I had supported the back-up line. Greece chose the cash reserve. It was funded through the last tranche of the program and through new debt issues subsequent to the exit from the program. Today, I must admit that Greece was right and I was wrong.
Owing to the collapse of interest rates, the cash reserve probably caused only minimal incremental interest expense for Greece. At the same time, the cash reserve assumed huge proportions and "cash is king and increases creditworthiness".
Finance Minister Christos Staikouras is quoted in this article as “We, the Finance Ministry, have got the cash reserves to support any government decision. We have built strong cash reserves of 37.7 billion euros so as to support any choice made". It should be noted that these are reserves of only the Finance Ministry. It is safe to assume that there are further reserves elsewhere in the public sector which are not included here.
Prior to Corona, Greece's budget was more or less in balance (after interest expense) so that the cash reserve was indeed a reserve for future expenses. Corona has totally altered this situation and now the budget deficit for 2020 could reach 8-10 BEUR. Under normal situations, this would be a crisis scenario. With a cash reserve of 37,7 BEUR, it is not much more than a footnote.
Greece's cash reserves will receive a substantial boost from the 750 BEUR Recovery Plan of the EU. At the same time, Greece is likely to take advantage of market conditions and issue new debt. In consequence, despite the cash outflow due to Corona, Greece is likely to increase its reserves substantially going forward.

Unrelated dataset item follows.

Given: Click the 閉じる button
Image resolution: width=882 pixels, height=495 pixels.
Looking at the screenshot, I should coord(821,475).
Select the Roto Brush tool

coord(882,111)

More cash reserves translate into better perceived creditworthiness which, in turn, will make the raising of debt even easier. A positive do-loop.
In sum, Greece's financial condition is admirably strong. There will be no major debt service until the early 2030's. Greece already has more than enough cash to sustain the expenses until then. There is no liquidity risk in the next few years.
This would certainly seem to be the time for investing in Greek bonds with maturities in the next few years!